Set problem
Rewrite the lines of the listing below as a numbered list, starting at the line that contains "You are a computer-use agent. Image" and continuing through the end of the listing, without any blank lines. Leave out the pictures.

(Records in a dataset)
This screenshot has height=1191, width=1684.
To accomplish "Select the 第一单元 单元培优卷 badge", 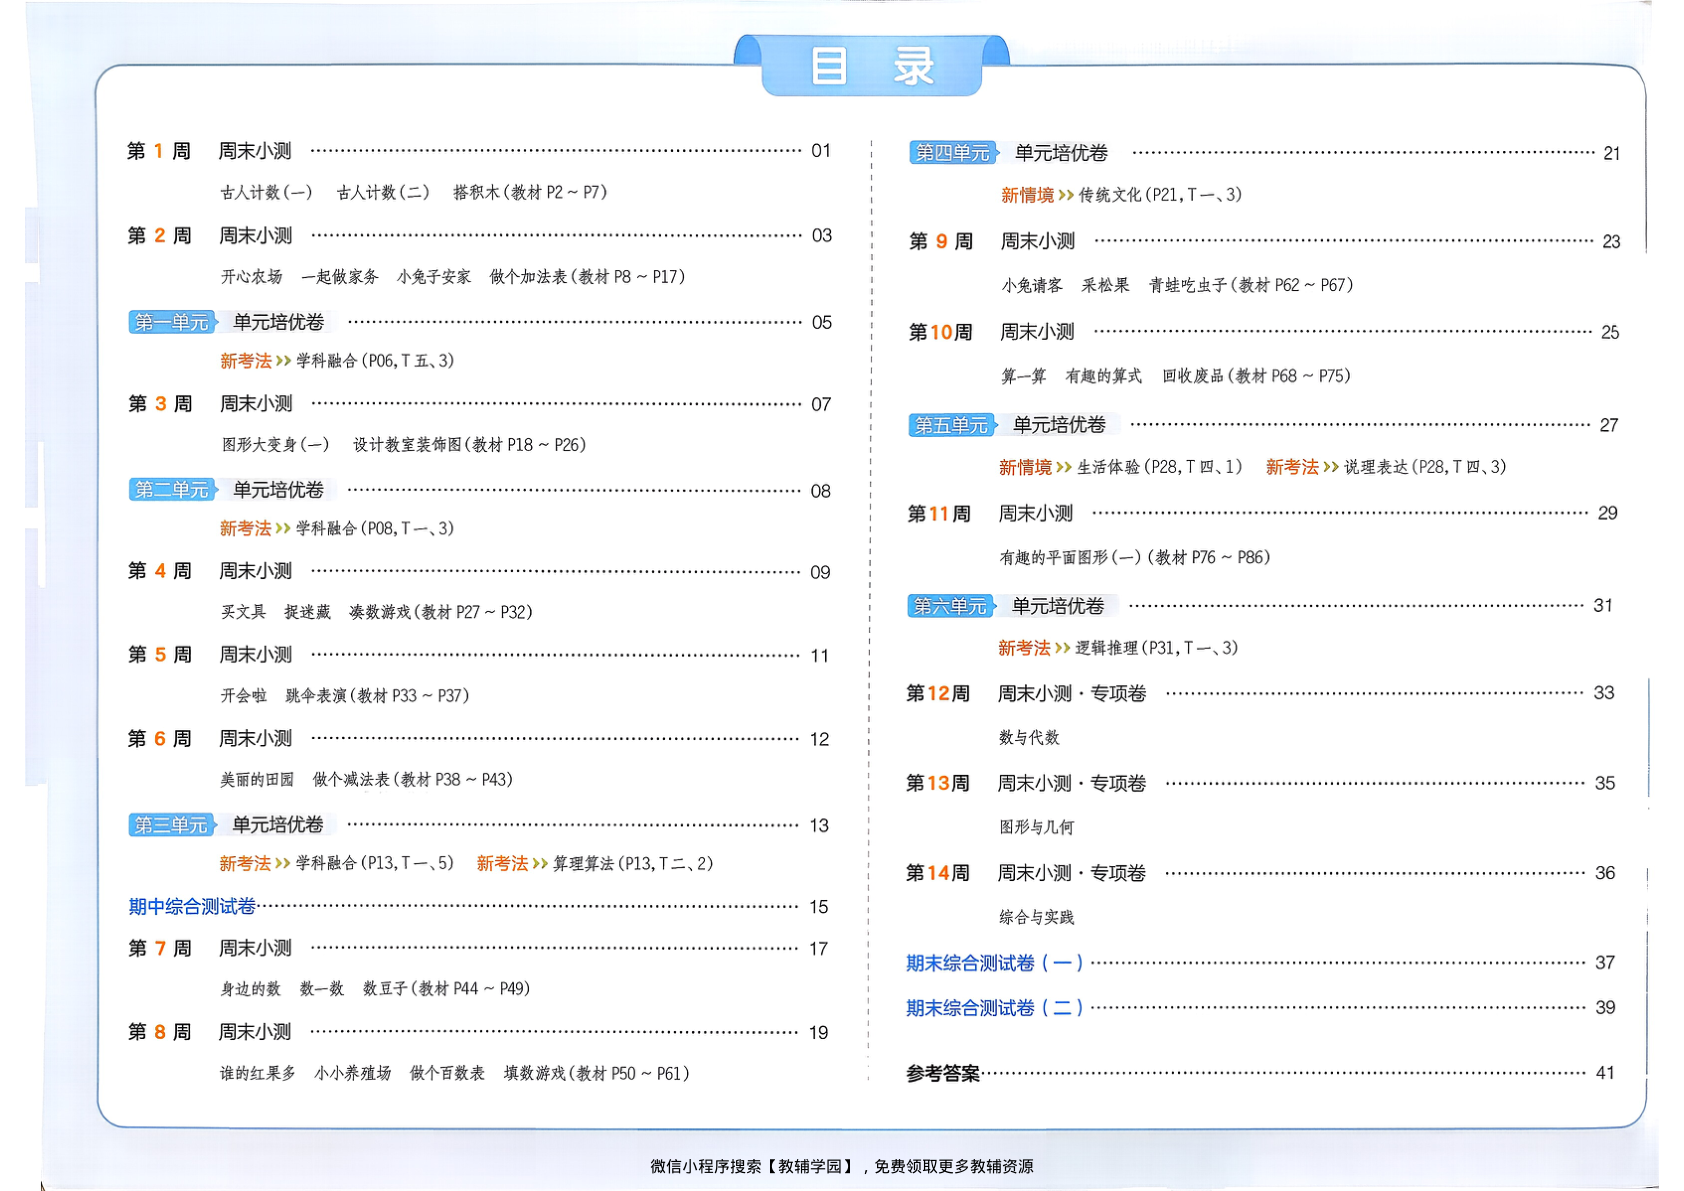I will click(x=170, y=322).
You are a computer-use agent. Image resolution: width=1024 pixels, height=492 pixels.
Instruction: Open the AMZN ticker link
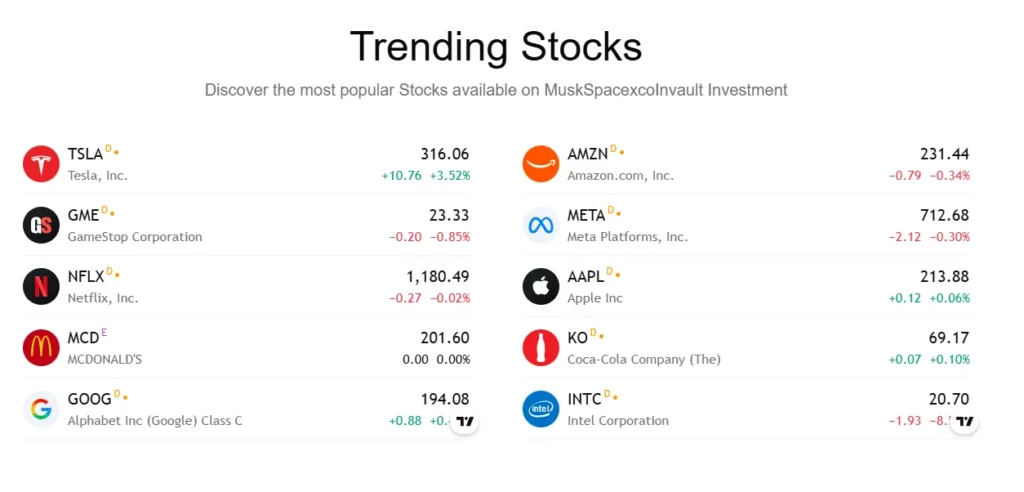(x=588, y=154)
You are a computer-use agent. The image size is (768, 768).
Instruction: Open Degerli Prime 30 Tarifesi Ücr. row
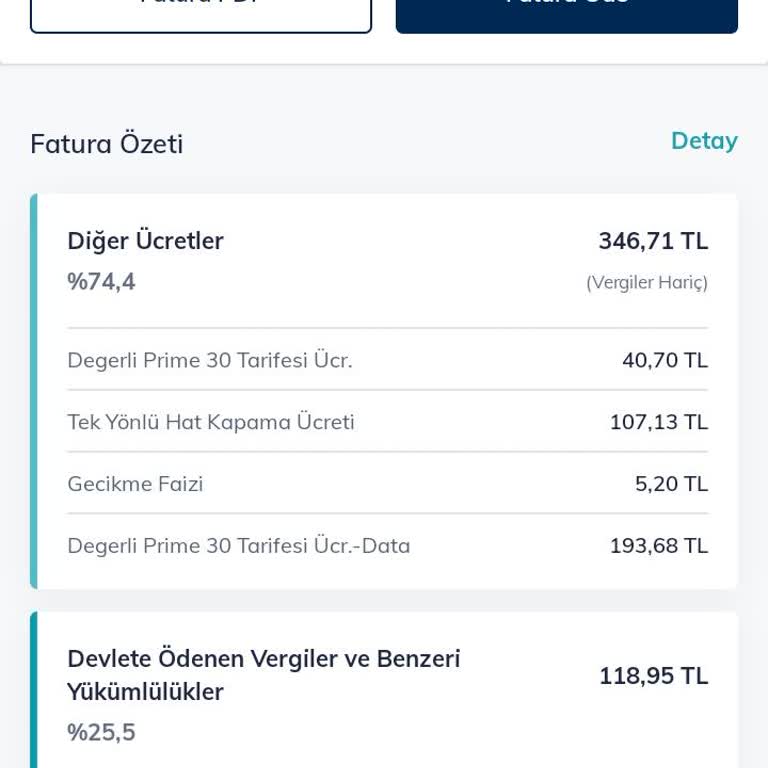coord(388,360)
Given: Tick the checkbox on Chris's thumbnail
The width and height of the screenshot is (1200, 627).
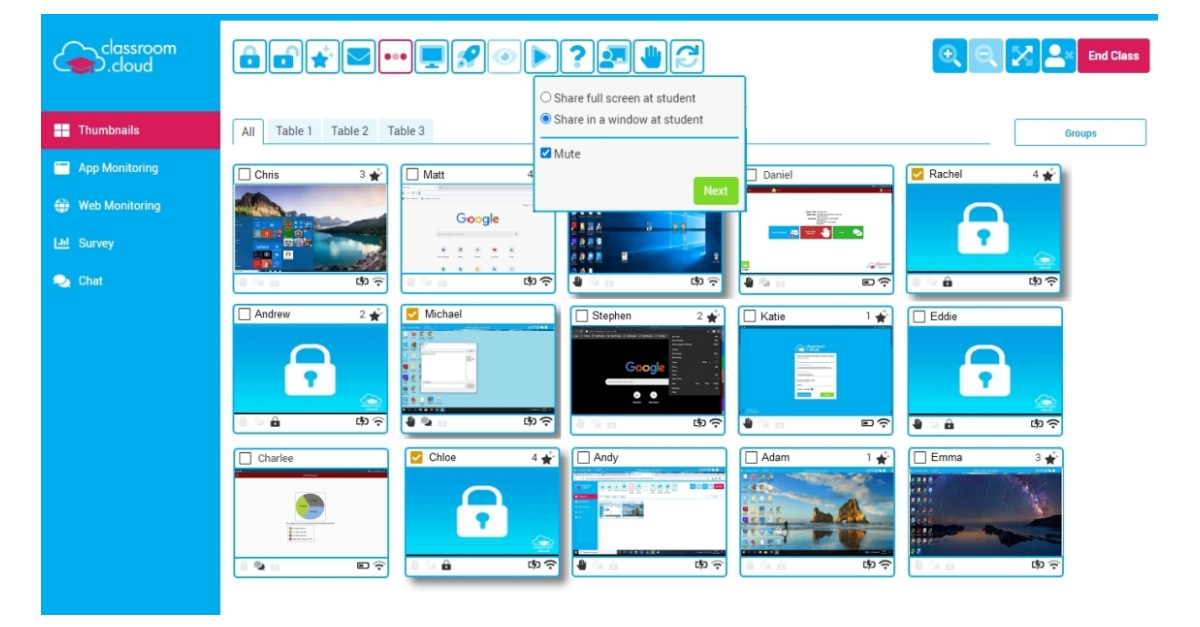Looking at the screenshot, I should [246, 173].
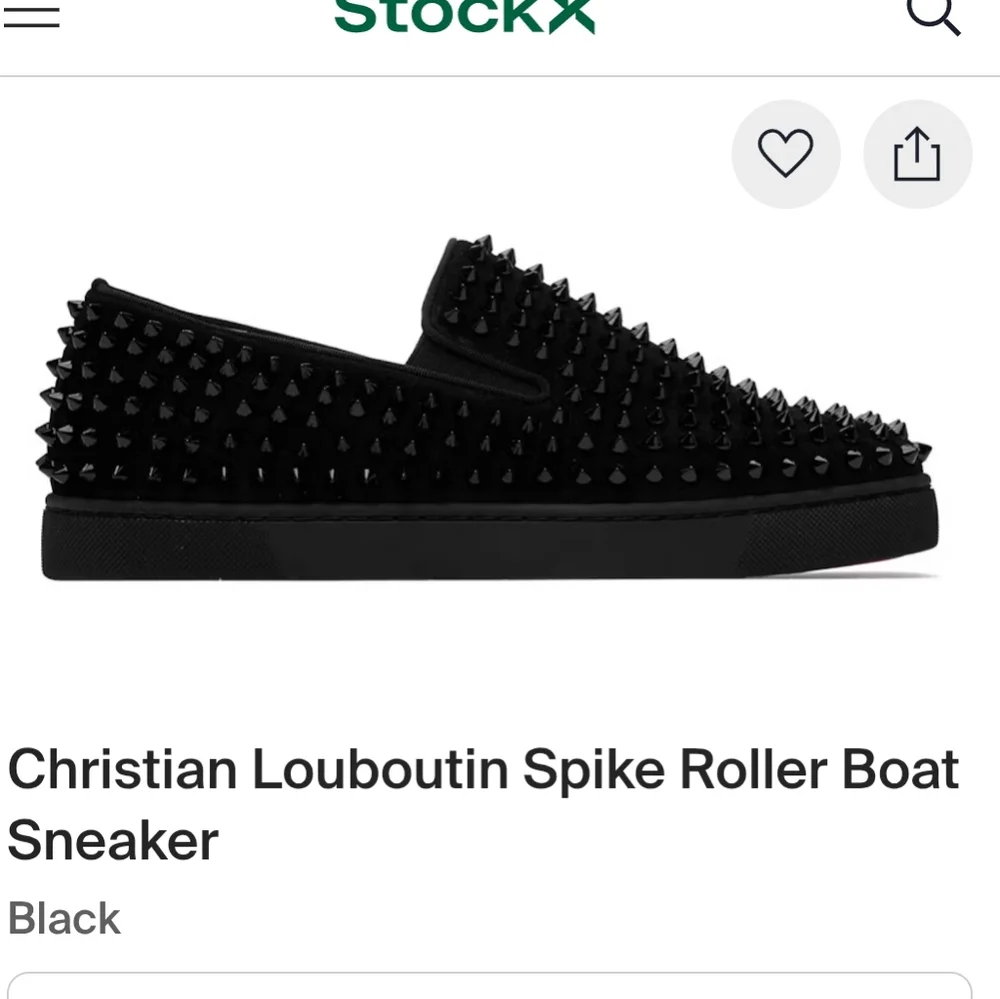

Solution for this problem
1. You are a computer-use agent. Image resolution: width=1024 pixels, height=492 pixels.
2. Instruction: Open the AMZN ticker link
3. (x=588, y=154)
4. You are a computer-use agent. The image size is (768, 768).
5. Instruction: Open Degerli Prime 30 Tarifesi Ücr. row
6. coord(388,360)
7. Given: Tick the checkbox on Chris's thumbnail
8. The width and height of the screenshot is (1200, 627).
9. Looking at the screenshot, I should [246, 173].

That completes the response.